Ekonomistler anlattı: Borsada neler oluyor? Diken, Borsa İstanbul’daki gelişmeleri ve iktisat idaresinin bahse ait açıklamalarını ekonomistlere sordu.
Borsada dolar bazında rekor olmadığını belirten Ali Ağaoğlu, sürdürülebilir bir yabancı girişi konusunda kuşkularını aktardı.

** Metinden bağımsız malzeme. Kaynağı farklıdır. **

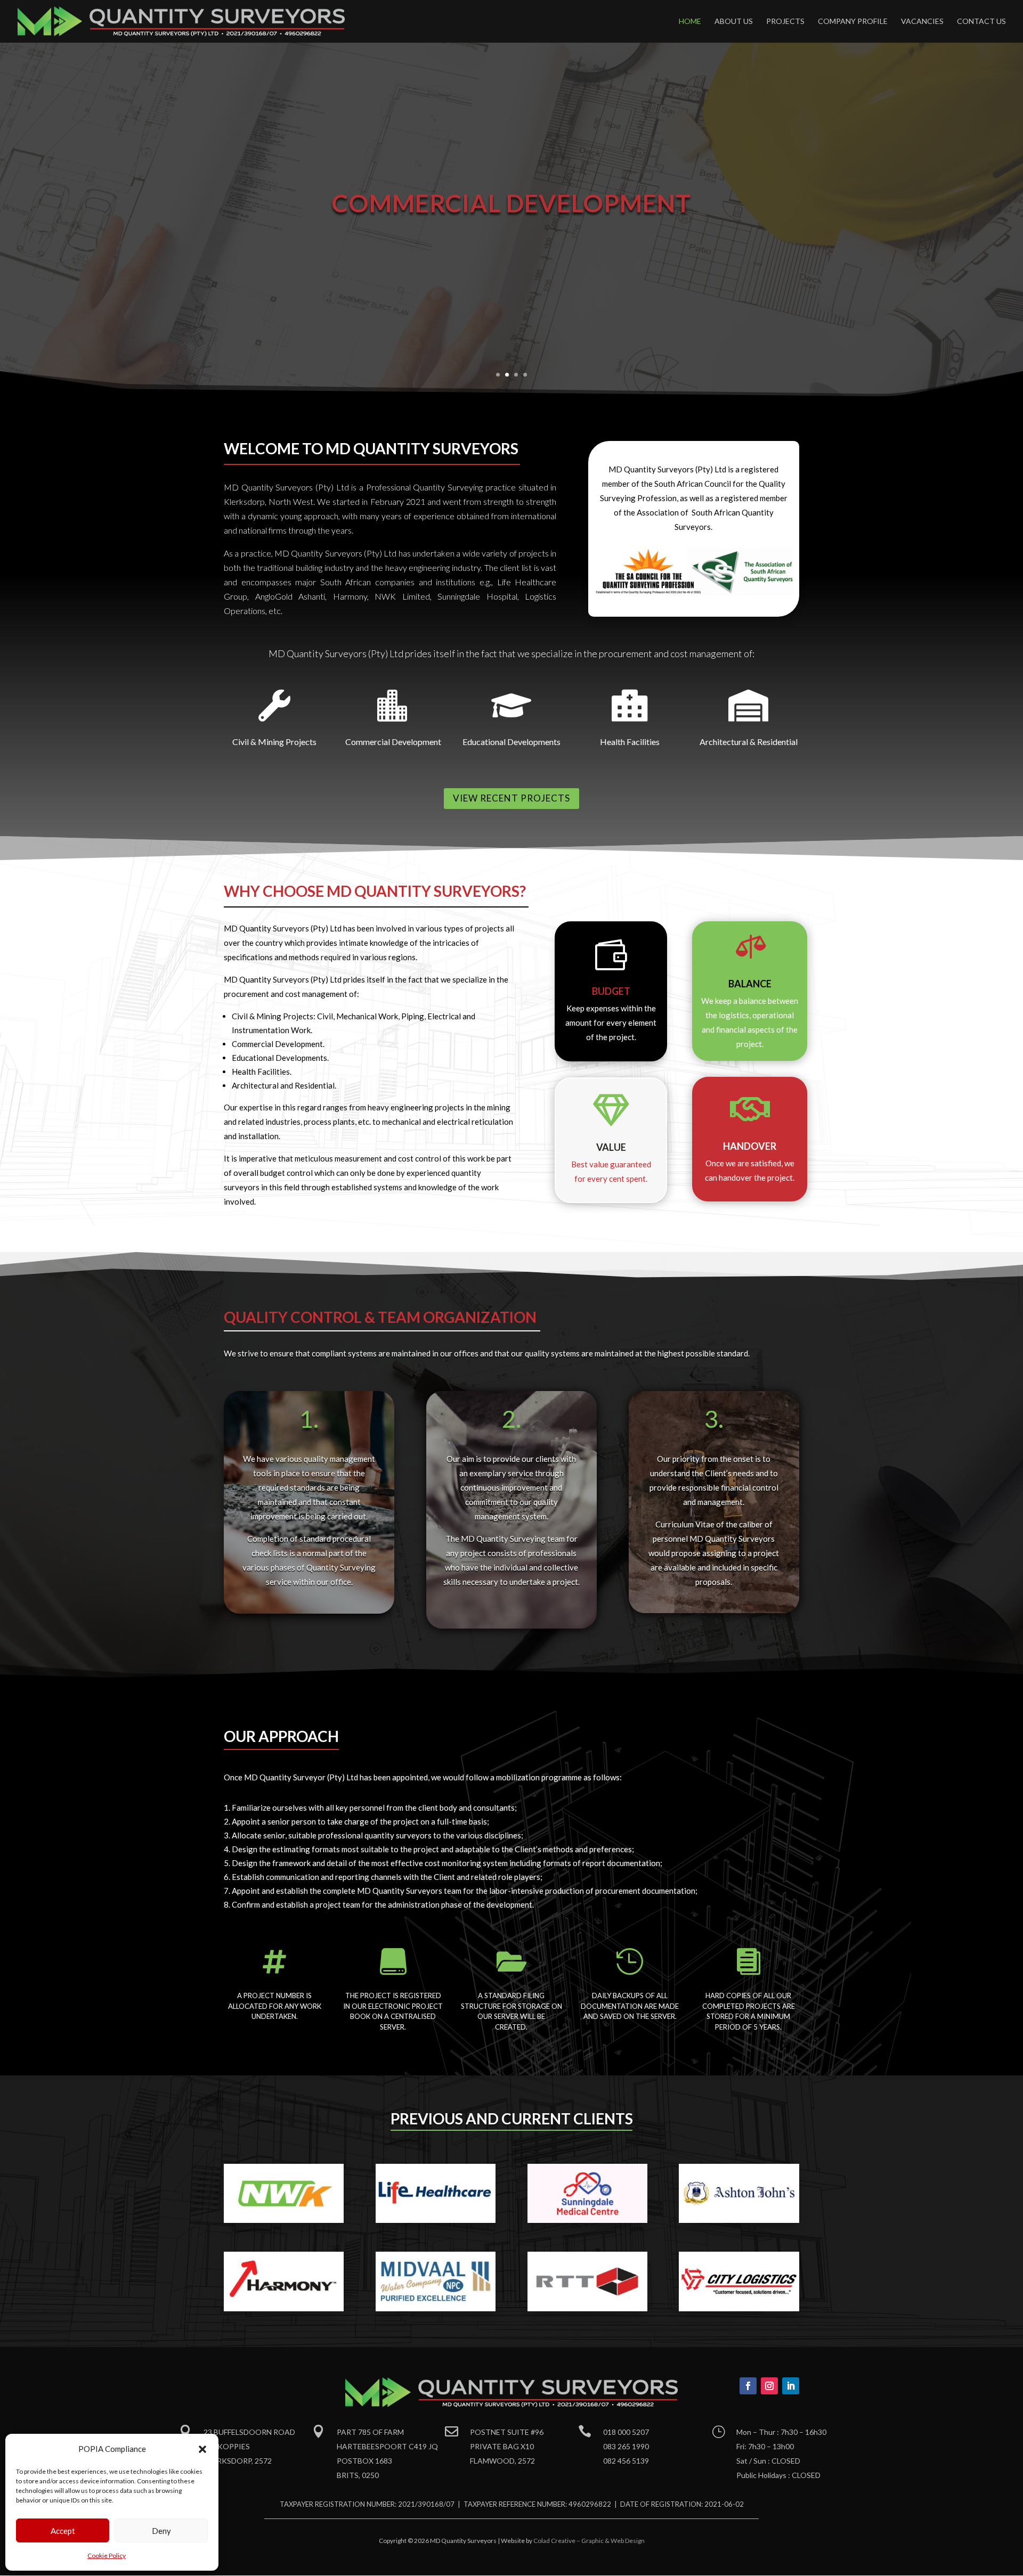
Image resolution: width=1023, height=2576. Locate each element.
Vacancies (922, 22)
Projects (785, 22)
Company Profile (853, 22)
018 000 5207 (626, 2431)
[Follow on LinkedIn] (790, 2385)
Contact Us (981, 22)
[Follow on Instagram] (769, 2385)
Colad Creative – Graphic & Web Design (589, 2541)
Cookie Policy (106, 2555)
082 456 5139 (626, 2460)
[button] (202, 2449)
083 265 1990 (626, 2446)
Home (690, 22)
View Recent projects (511, 798)
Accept (63, 2531)
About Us (734, 22)
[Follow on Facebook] (748, 2385)
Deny (161, 2531)
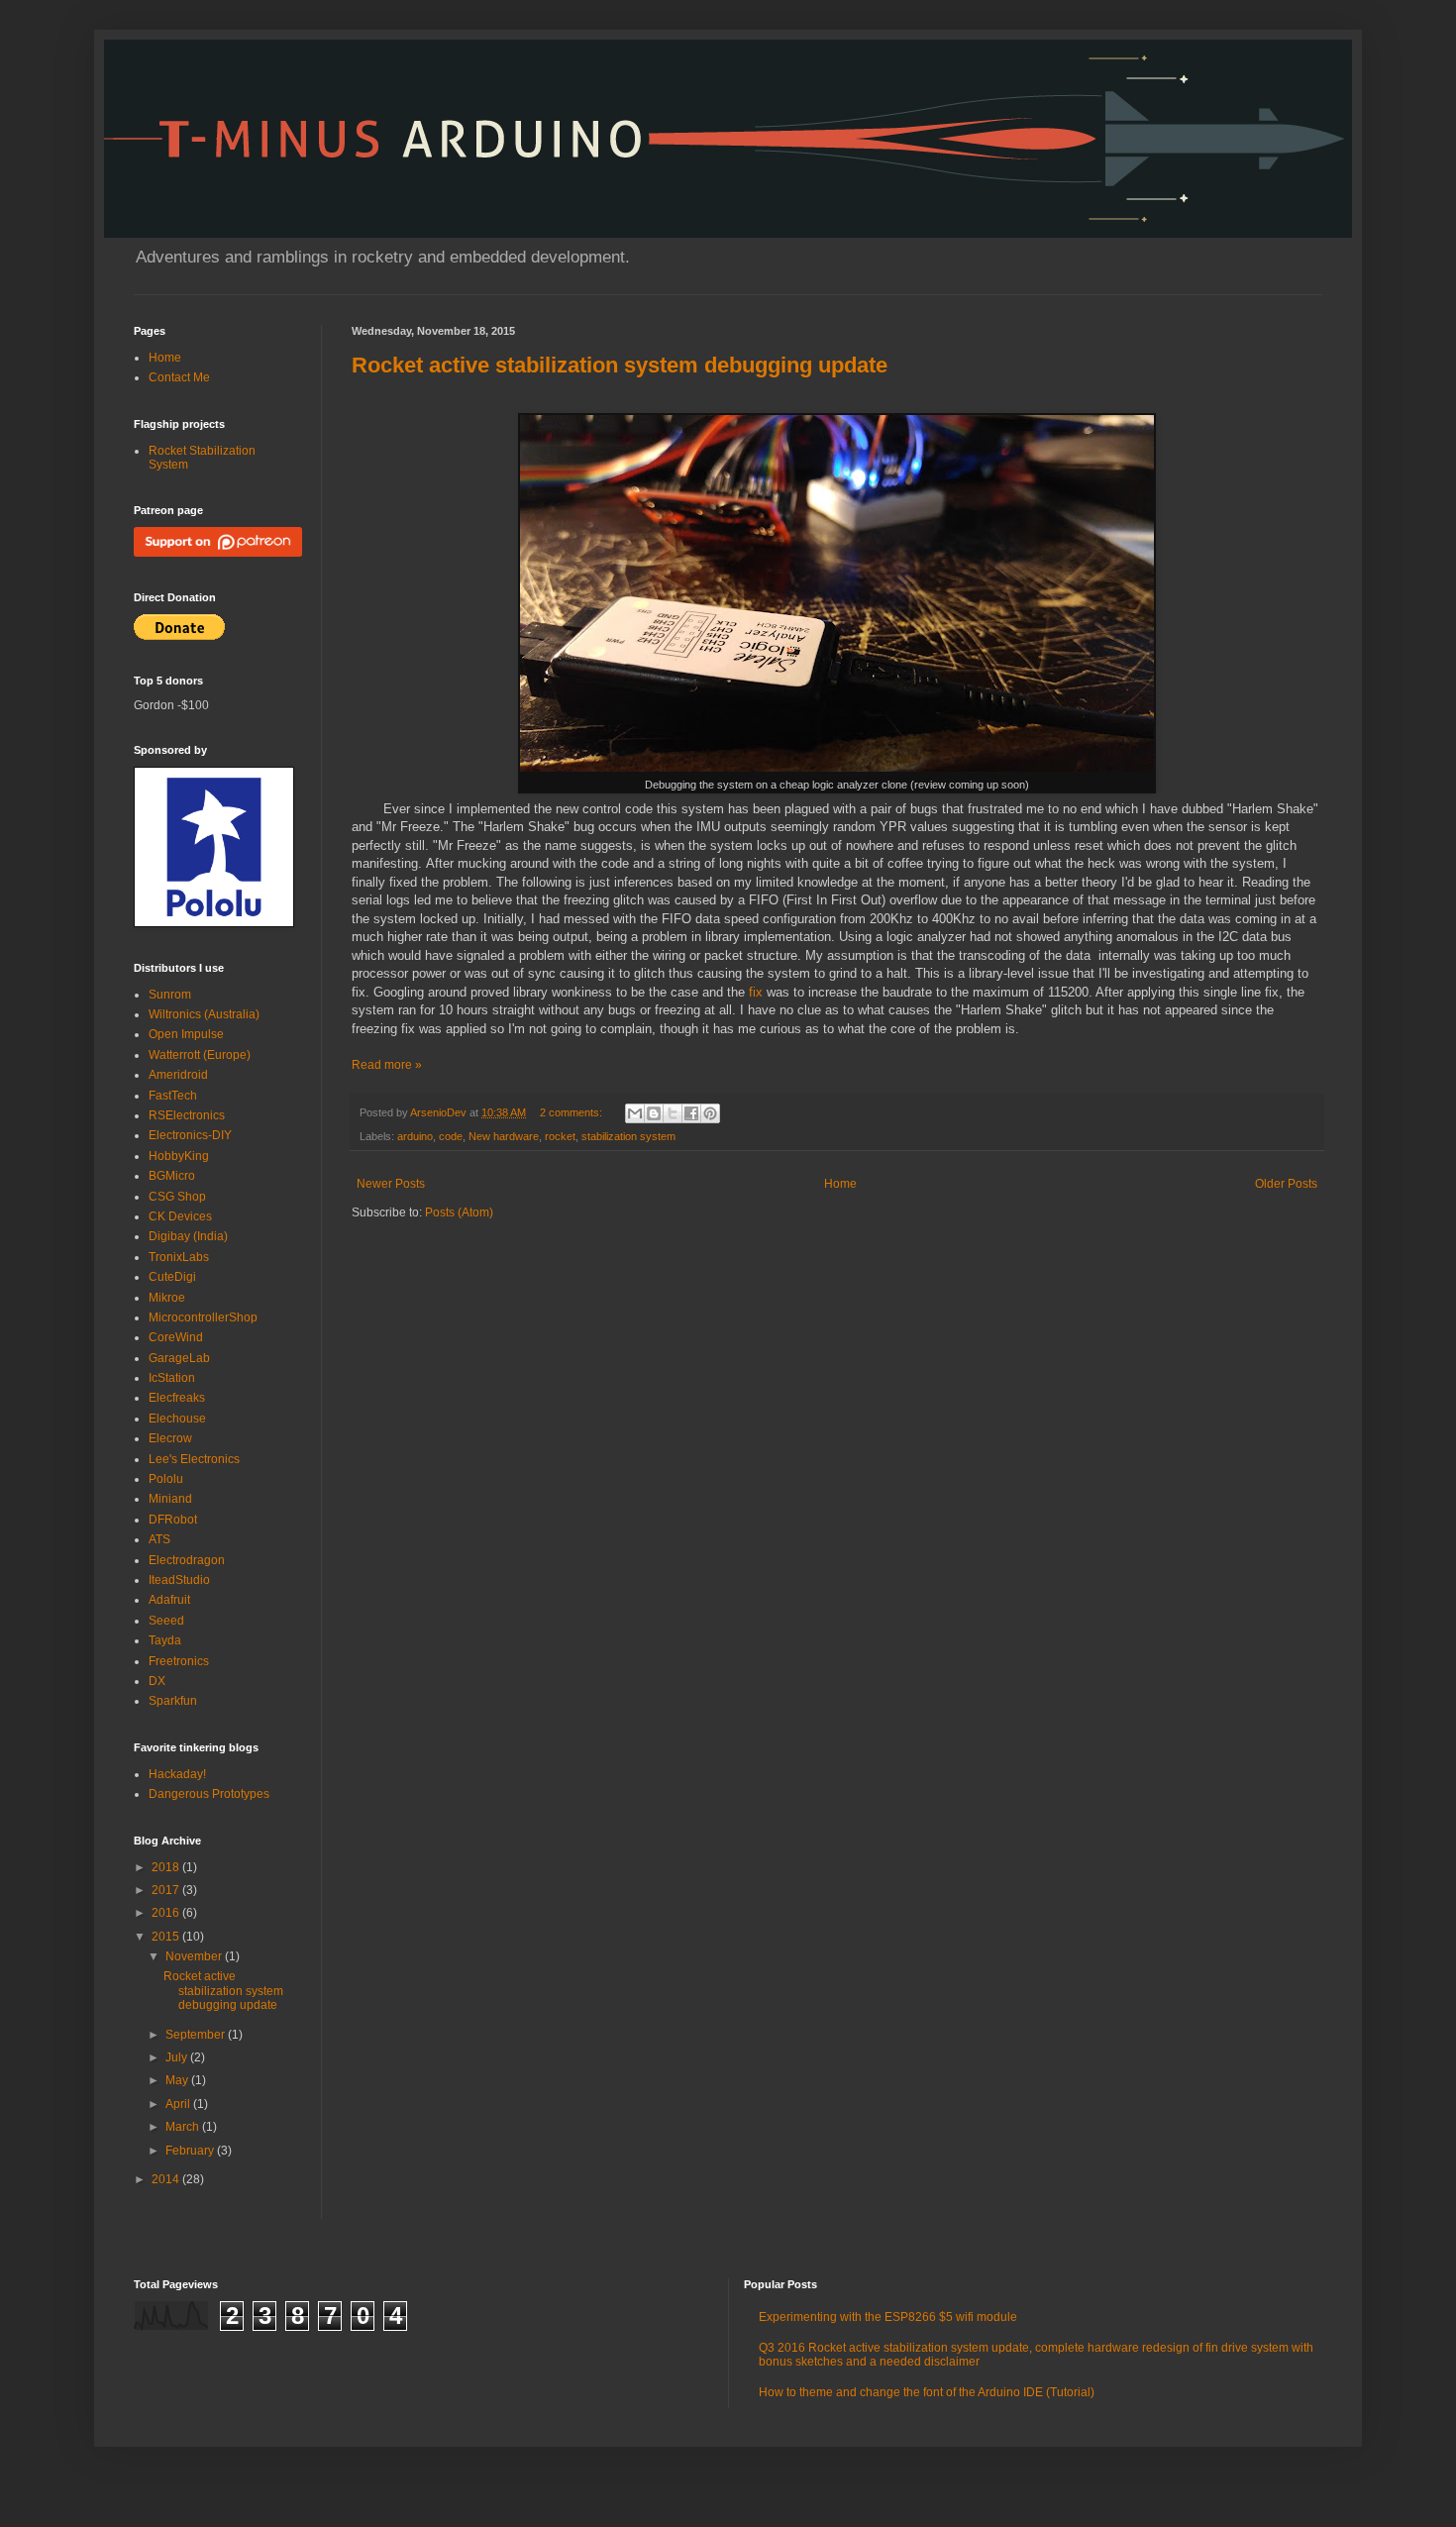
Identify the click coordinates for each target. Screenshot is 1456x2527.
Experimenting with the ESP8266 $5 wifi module (888, 2317)
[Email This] (635, 1113)
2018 (167, 1867)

Konuştuğu kimi büyük yatırımcıların da durumu açıklayamadığını bildiren ekonomist Güldem Atabay, borsaya girişin ‘normal yabancı’ olmadığını söylemiş oldu.
“Bizim anladığımız yolların haricinde paralar gelip de borsaya girmiş olabilir” diyen Emrah Lafçı’ysa Hazine ve Maliye Bakanı Nureddin Nebati’nin ‘yatırım tavsiyesi’yle ilgili “Aşağı gittiğinde beşerler para kaybederse ne olacak” diye sordu.
BIST 100 endeksi bir sene evvel 1474 puandayken şimdiyse 3308 düzeyinde. Yani son bir yıldaki artış yüzde 124.
Bu yaz aylarındaysa hızlandı. Borsa, global piyasaların resesyon ve enflasyon ikilemiyle negatif bir seyir izlediği ağustosta rekor üzerine rekor kırarak, yüzde 22,33 paha karıyla son 13 yılın en âlâ aylık performansını sergiledi.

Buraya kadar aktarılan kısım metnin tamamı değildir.